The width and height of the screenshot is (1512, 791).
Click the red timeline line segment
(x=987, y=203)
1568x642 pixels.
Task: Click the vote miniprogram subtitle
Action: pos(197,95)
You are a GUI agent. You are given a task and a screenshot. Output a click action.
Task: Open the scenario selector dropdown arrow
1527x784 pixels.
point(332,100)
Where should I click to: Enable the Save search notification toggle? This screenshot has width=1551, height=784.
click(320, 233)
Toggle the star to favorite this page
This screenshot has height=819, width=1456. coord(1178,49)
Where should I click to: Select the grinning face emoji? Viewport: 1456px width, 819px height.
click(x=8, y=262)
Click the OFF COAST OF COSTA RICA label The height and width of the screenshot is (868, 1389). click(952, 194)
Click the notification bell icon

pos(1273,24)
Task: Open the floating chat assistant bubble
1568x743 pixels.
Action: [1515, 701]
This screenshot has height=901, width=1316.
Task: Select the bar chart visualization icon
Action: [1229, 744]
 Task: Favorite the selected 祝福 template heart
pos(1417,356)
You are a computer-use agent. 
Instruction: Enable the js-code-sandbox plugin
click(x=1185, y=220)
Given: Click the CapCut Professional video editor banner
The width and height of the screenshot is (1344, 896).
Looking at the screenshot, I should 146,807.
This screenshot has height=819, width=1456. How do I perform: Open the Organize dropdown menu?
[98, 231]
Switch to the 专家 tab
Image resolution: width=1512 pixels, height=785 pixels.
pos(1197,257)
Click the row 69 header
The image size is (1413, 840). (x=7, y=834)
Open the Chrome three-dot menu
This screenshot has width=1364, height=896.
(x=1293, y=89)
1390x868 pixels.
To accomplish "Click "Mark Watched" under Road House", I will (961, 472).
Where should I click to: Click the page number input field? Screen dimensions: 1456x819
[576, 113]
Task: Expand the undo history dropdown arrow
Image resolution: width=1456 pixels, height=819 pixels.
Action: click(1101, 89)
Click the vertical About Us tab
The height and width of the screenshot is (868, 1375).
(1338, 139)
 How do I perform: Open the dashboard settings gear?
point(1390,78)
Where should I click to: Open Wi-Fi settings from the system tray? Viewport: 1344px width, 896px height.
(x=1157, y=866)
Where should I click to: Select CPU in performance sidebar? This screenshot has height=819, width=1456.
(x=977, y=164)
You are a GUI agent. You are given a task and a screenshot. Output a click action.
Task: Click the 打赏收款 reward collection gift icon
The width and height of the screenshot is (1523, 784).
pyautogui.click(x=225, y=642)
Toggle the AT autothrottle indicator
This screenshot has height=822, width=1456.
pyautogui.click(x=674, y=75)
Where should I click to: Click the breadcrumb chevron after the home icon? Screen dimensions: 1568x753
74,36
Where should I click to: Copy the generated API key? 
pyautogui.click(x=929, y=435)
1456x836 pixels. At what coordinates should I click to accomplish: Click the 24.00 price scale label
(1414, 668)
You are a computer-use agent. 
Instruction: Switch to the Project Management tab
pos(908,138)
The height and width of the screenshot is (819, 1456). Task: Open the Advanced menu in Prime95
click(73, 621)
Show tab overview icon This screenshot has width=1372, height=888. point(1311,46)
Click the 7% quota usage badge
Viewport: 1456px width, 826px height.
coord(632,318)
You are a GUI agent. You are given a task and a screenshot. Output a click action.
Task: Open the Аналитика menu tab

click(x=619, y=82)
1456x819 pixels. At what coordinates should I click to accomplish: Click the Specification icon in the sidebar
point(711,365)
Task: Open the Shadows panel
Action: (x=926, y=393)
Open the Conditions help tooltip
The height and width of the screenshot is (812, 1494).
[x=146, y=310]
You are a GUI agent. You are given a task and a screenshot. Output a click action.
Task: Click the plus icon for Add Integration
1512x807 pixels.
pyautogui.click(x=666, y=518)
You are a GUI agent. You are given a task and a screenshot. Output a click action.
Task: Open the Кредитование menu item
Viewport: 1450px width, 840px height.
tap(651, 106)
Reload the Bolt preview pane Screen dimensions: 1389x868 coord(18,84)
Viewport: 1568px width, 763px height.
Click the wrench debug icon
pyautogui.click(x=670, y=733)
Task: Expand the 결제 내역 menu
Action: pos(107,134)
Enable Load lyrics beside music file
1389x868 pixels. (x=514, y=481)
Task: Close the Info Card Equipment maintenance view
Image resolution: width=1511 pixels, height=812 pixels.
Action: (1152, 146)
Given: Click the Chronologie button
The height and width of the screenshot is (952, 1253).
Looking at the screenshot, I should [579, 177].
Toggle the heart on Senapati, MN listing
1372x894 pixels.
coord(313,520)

● WHAT TO PRODUCE: Determine how many lines in the listing above hold the word "arrow", and reply with that number only.

● SOLUTION TO THIS TASK: 2